SET TASK:
Transcribe the lines from the one with "Viewport: 1038px width, 488px" up to and including the one with "tap(464, 84)", repeating them exactly and nothing else from the records.

EXTRACTED ENTRIES:
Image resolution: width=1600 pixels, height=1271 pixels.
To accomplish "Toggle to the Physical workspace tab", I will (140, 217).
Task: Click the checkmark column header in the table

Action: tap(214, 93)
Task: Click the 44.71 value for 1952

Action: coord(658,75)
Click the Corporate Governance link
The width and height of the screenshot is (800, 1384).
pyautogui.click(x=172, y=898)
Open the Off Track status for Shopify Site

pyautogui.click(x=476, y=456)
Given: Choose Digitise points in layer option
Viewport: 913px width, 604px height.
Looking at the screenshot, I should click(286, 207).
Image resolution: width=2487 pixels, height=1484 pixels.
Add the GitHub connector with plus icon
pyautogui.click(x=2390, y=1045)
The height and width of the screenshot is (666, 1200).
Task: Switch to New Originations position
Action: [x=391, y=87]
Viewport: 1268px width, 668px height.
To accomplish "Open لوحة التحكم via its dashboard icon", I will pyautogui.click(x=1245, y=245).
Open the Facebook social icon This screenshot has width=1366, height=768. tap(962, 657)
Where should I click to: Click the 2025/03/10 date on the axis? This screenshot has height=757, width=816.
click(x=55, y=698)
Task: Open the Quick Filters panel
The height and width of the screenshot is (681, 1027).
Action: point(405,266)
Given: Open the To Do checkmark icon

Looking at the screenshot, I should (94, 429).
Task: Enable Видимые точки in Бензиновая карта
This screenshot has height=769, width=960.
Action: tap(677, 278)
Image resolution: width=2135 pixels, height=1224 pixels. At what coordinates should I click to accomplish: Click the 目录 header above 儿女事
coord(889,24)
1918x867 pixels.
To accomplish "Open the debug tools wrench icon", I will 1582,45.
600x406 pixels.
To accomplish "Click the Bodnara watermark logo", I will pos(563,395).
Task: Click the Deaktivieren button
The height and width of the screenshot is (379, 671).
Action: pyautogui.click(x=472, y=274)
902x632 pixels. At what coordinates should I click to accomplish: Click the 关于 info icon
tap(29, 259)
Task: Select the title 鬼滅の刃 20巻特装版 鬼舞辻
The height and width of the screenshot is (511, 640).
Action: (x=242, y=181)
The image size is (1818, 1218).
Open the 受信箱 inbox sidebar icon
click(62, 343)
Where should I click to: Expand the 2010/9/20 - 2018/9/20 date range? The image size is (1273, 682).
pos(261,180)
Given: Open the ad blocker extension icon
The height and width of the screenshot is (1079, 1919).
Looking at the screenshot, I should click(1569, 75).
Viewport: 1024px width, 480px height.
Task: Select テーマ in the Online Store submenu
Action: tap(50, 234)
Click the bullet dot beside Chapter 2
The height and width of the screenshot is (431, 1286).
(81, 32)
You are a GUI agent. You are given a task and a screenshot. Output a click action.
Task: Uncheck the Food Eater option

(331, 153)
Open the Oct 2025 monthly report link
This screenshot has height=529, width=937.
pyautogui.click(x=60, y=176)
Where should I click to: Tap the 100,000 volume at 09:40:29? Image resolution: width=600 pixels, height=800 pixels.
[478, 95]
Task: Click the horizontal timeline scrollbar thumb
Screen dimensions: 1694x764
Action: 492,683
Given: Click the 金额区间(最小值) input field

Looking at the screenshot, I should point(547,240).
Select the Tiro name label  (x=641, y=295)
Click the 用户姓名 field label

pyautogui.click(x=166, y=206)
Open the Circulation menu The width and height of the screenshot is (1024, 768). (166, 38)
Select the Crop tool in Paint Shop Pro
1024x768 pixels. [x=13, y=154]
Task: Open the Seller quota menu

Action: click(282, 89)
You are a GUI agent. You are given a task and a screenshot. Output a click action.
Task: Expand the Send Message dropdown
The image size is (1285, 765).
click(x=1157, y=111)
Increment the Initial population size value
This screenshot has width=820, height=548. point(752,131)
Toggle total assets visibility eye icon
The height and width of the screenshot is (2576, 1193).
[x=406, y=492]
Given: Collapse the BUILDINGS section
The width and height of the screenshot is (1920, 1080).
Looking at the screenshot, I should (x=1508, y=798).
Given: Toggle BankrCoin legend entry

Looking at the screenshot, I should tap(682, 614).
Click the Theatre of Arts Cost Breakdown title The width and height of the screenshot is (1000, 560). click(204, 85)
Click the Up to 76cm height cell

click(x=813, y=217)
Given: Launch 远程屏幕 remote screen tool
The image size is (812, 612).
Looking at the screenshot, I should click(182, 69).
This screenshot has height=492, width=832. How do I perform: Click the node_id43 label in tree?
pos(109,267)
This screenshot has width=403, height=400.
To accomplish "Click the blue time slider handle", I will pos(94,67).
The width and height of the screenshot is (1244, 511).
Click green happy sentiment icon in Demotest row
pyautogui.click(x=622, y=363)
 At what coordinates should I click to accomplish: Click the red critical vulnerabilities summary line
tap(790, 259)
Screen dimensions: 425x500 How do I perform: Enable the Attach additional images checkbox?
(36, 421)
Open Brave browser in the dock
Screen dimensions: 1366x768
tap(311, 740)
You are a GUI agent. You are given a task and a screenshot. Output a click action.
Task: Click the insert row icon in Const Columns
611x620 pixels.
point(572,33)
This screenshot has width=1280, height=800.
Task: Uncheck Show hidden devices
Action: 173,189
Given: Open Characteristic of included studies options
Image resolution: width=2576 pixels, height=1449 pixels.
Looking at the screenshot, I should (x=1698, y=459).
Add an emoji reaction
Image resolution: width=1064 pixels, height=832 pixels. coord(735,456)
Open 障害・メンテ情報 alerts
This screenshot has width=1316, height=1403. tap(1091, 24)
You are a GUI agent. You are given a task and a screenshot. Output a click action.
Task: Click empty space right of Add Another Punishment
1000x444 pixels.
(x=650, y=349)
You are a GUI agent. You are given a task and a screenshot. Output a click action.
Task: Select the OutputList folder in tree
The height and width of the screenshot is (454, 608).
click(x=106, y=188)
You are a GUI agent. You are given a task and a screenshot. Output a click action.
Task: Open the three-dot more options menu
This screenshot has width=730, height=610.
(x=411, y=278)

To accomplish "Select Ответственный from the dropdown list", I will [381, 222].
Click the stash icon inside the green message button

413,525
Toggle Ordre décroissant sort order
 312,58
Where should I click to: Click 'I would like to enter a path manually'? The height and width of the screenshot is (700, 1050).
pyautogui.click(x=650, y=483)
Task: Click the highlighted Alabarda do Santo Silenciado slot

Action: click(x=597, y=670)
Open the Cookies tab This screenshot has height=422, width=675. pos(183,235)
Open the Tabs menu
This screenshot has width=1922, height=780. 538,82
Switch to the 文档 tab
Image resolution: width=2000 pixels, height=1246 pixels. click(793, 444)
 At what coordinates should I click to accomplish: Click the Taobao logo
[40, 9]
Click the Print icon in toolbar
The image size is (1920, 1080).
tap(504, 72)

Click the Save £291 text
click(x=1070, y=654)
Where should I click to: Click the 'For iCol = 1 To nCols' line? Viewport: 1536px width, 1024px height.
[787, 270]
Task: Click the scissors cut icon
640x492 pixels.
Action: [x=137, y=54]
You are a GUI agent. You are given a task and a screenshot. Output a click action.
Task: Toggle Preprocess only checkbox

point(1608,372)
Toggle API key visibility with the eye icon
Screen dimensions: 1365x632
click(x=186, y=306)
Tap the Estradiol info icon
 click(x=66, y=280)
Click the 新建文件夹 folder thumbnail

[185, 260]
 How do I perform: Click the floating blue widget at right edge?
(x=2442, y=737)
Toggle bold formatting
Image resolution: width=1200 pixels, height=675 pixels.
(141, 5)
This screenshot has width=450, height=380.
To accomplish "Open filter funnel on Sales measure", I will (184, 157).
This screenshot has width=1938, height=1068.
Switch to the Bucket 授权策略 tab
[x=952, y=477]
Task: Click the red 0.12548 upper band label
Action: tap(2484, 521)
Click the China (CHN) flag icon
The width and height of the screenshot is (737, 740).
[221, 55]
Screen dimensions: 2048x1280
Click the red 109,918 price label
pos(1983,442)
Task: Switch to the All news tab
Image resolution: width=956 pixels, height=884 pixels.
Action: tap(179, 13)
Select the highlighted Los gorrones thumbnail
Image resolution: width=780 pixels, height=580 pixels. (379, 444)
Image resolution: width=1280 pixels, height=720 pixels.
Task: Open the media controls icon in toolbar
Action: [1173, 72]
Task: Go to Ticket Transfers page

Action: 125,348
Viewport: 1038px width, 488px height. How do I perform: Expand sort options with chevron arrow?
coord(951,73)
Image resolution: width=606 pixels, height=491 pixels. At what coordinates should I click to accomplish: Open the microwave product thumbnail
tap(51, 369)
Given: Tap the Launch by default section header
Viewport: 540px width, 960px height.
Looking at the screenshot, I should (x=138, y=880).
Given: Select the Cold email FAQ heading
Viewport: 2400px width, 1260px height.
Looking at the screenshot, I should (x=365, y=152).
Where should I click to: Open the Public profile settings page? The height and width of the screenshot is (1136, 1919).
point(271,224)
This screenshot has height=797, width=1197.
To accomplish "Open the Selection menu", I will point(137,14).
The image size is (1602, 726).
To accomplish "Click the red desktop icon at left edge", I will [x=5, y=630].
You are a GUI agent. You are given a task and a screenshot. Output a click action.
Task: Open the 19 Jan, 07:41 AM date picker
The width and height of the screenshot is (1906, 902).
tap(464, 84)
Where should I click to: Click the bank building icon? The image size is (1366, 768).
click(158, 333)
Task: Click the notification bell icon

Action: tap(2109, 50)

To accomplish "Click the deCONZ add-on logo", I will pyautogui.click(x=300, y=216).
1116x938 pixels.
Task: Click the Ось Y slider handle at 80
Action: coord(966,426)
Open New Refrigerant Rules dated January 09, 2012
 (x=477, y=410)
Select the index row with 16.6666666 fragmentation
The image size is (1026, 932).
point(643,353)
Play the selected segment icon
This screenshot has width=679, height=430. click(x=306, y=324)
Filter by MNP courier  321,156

RESULT:
Viewport: 1038px width, 488px height. How do I perform: Expand sort options with chevron arrow?
coord(951,73)
Image resolution: width=606 pixels, height=491 pixels. At what coordinates should I click to accomplish: Open the microwave product thumbnail
tap(51, 369)
Given: Tap the Launch by default section header
Viewport: 540px width, 960px height.
Looking at the screenshot, I should (x=138, y=880).
Given: Select the Cold email FAQ heading
Viewport: 2400px width, 1260px height.
Looking at the screenshot, I should (x=365, y=152).
Where should I click to: Open the Public profile settings page? The height and width of the screenshot is (1136, 1919).
point(271,224)
This screenshot has height=797, width=1197.
To accomplish "Open the Selection menu", I will point(137,14).
The image size is (1602, 726).
To accomplish "Click the red desktop icon at left edge", I will [x=5, y=630].
You are a GUI agent. You are given a task and a screenshot. Output a click action.
Task: Open the 19 Jan, 07:41 AM date picker
The width and height of the screenshot is (1906, 902).
tap(464, 84)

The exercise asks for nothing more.